The Mets general manager said that the star pitcher's UCL injury was a "surprise" to the team. The team has not yet decided on treatment.

Noah K. Murray-USA TODAY Sports

Really, really bad news broke for the Mets on Monday afternoon when it was reported that Matt Harvey has a partially torn ulnar collateral ligament in his pitching elbow. This type of injury often leads to Tommy John surgery, but the Mets announced today that surgery was not a definite thing right now.

"It's not good news, obviously," said general manager Sandy Alderson, "Over the next two or three weeks, the situation with the overall prognosis and ultimate treatment will be determined."

Harvey himself is adamant that he will do whatever it takes to avoid having the surgery.

"I'm going to do everything I can so I don't have to get surgery," he said before admitting, "If the pain continues or gets worse, something will have to get done."

It was first reported this morning that Harvey was experiencing forearm tightness and had gone to the Hospital for Special Surgery to get an MRI. Mets fans weren't the only one who were shocked that there was something wrong with Harvey's arm.

"This was a surprise to all of us, especially Matt himself," explained Alderson, "He has not had any elbow pain. Forearm pain can foretell problems with the elbow, but in this particular circumstance there had been no indications of that."

[Saved data entries]
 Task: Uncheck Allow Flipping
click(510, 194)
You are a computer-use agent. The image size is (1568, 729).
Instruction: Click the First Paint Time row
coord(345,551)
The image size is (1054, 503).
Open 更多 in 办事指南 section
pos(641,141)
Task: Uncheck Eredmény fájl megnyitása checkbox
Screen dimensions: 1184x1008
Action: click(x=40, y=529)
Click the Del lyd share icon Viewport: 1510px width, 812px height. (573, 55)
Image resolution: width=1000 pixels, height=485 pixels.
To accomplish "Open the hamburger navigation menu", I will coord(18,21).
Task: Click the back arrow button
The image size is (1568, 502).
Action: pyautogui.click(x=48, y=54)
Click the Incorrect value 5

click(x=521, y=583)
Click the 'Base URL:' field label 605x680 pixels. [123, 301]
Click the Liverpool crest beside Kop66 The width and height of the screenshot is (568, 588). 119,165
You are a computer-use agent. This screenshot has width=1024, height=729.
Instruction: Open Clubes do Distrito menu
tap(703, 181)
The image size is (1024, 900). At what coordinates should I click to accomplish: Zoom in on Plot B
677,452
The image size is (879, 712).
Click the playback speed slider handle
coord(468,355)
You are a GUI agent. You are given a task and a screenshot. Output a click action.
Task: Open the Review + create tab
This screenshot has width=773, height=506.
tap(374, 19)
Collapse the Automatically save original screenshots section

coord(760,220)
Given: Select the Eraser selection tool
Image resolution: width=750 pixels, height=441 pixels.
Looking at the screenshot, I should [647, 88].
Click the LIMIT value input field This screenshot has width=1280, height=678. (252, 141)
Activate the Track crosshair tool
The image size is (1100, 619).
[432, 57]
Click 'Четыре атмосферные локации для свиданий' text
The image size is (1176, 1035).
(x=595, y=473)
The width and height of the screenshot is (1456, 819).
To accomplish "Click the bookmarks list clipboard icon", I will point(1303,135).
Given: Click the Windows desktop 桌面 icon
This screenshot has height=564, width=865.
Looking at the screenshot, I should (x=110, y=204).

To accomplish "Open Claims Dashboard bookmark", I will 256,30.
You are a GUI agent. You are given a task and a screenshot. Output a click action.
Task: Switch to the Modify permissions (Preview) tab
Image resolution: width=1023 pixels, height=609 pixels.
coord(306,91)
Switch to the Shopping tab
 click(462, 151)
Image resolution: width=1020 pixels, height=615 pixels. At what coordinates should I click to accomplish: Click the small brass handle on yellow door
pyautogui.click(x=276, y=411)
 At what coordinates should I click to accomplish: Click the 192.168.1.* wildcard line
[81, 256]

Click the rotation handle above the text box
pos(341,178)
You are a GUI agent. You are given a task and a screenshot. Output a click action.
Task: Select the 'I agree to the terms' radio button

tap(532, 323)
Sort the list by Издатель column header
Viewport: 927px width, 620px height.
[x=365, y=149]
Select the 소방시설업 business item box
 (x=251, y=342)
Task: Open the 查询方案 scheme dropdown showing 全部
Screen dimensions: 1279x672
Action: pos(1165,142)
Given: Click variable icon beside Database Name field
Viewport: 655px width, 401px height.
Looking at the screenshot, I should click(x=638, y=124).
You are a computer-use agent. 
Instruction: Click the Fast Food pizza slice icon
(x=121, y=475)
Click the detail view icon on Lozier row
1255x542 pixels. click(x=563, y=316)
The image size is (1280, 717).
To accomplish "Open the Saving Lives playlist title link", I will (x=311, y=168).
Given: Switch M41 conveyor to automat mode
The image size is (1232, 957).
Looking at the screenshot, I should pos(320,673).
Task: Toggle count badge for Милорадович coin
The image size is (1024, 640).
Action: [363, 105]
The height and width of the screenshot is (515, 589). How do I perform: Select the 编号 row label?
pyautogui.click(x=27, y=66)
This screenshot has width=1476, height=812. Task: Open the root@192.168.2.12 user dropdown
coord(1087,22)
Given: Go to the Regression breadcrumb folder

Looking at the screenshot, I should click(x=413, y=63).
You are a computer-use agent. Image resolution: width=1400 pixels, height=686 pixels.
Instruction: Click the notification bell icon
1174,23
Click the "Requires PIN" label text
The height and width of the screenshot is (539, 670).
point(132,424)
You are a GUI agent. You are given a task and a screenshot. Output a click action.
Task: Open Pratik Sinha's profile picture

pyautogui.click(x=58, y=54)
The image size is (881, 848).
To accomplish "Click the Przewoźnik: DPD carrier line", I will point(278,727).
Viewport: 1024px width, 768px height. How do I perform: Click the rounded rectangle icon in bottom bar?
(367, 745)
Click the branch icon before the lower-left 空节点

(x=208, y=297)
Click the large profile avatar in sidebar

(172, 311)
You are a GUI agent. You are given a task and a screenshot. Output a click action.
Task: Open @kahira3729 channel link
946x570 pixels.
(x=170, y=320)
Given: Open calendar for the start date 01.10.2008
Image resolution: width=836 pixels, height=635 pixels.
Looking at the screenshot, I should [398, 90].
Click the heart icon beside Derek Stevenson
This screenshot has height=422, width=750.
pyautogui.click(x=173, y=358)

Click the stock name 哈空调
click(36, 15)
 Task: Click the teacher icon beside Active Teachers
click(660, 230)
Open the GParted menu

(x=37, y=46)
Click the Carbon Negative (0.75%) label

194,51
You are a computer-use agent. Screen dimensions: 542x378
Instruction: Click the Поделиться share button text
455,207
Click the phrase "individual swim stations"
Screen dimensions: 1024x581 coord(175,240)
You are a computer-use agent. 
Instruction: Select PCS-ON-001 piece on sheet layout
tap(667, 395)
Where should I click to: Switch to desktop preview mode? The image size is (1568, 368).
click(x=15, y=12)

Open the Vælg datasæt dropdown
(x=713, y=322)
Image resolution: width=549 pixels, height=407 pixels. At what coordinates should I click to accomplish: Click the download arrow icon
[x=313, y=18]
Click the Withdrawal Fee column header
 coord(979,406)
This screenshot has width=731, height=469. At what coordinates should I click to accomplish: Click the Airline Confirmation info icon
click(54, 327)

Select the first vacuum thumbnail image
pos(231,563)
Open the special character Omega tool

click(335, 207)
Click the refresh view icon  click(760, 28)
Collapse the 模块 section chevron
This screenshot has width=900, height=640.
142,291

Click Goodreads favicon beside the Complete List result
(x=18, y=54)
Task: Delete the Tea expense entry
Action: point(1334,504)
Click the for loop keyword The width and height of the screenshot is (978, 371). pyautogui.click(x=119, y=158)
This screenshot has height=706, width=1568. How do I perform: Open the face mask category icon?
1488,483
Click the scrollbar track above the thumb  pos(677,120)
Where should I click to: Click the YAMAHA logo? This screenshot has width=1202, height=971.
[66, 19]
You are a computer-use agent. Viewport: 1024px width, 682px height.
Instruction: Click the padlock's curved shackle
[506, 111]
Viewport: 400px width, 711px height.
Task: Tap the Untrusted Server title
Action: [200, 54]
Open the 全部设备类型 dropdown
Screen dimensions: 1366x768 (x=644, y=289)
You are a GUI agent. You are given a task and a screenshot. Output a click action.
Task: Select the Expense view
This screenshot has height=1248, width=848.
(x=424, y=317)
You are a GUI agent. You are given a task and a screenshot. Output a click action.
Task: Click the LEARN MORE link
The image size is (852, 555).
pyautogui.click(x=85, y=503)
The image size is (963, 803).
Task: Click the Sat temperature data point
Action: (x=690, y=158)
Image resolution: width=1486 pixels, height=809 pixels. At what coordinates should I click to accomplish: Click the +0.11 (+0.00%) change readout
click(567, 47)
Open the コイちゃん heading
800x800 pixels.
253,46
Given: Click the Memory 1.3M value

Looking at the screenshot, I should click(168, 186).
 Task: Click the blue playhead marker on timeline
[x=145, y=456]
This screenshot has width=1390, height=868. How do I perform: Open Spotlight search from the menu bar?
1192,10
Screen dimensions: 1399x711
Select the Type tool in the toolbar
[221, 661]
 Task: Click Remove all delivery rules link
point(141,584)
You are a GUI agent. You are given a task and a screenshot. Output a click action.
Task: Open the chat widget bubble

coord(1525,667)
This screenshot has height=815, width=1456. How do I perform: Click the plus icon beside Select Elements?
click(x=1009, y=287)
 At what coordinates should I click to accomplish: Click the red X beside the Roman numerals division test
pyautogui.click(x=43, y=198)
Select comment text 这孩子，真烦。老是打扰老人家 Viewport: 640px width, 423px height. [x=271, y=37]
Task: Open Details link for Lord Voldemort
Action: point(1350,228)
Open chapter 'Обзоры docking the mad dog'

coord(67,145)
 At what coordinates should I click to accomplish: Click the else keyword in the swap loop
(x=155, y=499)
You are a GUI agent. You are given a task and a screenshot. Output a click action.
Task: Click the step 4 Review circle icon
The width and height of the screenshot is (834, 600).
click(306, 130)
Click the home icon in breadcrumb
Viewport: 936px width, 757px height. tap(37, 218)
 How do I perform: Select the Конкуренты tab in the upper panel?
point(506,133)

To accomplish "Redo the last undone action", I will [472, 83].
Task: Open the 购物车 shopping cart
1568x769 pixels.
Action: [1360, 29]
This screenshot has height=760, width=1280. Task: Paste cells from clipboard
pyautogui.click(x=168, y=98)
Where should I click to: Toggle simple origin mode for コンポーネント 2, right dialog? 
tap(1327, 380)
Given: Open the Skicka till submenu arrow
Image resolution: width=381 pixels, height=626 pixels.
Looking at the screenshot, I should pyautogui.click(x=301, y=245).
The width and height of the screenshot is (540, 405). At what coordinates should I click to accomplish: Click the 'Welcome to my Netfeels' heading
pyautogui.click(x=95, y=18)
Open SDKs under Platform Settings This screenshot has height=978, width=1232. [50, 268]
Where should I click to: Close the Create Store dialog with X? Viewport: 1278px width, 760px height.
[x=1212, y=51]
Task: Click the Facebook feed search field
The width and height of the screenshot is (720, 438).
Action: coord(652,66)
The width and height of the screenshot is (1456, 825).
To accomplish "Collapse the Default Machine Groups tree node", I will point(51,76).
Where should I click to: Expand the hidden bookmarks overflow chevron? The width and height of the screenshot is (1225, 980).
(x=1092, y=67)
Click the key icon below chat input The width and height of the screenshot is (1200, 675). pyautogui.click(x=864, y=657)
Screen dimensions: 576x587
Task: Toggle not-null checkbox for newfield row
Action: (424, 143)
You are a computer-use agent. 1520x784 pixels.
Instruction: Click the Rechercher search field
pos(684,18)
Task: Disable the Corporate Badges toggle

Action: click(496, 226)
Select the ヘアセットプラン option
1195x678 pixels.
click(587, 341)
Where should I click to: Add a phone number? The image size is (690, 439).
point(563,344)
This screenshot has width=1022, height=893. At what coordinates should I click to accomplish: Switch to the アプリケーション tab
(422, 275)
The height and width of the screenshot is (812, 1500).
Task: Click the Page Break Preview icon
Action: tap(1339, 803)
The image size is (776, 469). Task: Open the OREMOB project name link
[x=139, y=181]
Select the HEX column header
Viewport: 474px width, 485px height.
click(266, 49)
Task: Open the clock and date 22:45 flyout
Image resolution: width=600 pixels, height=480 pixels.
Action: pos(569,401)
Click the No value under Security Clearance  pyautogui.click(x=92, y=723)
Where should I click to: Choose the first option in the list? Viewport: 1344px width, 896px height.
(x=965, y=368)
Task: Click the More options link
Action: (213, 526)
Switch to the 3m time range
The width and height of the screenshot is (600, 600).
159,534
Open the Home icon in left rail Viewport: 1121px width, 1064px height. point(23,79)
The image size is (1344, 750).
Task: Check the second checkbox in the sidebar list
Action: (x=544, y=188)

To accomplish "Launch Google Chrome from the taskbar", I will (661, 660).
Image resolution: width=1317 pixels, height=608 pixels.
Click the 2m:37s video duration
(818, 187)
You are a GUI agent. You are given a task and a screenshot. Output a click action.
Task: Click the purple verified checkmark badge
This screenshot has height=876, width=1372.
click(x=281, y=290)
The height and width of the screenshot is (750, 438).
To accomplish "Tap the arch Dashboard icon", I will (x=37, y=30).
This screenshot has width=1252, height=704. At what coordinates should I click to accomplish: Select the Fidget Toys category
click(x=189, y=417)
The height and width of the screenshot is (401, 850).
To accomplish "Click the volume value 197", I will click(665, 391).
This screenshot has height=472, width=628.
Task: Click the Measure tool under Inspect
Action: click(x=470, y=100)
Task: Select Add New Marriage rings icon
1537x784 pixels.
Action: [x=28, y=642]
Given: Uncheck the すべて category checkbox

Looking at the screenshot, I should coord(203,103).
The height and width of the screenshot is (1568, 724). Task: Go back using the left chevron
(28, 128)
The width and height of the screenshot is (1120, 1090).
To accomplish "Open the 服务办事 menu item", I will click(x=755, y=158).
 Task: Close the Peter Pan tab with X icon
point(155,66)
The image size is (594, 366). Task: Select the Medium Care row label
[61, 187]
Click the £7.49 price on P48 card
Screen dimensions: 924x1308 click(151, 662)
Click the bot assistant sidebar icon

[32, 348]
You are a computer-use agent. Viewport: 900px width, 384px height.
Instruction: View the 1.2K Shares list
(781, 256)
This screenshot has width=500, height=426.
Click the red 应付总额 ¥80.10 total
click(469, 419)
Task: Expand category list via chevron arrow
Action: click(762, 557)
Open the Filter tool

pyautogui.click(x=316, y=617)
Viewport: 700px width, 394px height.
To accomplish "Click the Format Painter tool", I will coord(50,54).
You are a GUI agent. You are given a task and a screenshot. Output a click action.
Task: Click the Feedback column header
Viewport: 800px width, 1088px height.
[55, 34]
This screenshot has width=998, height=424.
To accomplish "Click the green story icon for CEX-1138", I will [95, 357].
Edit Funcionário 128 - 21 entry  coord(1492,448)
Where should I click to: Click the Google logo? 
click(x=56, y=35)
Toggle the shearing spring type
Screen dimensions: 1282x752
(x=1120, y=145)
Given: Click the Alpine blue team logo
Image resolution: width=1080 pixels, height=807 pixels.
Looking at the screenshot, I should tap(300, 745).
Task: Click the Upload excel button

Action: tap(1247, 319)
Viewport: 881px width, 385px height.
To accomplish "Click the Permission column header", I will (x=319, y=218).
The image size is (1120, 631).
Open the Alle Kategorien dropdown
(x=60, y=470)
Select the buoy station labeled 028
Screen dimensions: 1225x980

# [ABOUT THIS EXERCISE]
According to the article about Matt Harvey's elbow injury, why did Sandy Alderson call the injury a surprise? Rely only on the article about Matt Harvey's elbow injury, not on the listing.

# [SOLUTION]
Alderson said Harvey had not had any elbow pain. He added that forearm pain can foretell elbow problems, but in this case there had been no indications of that.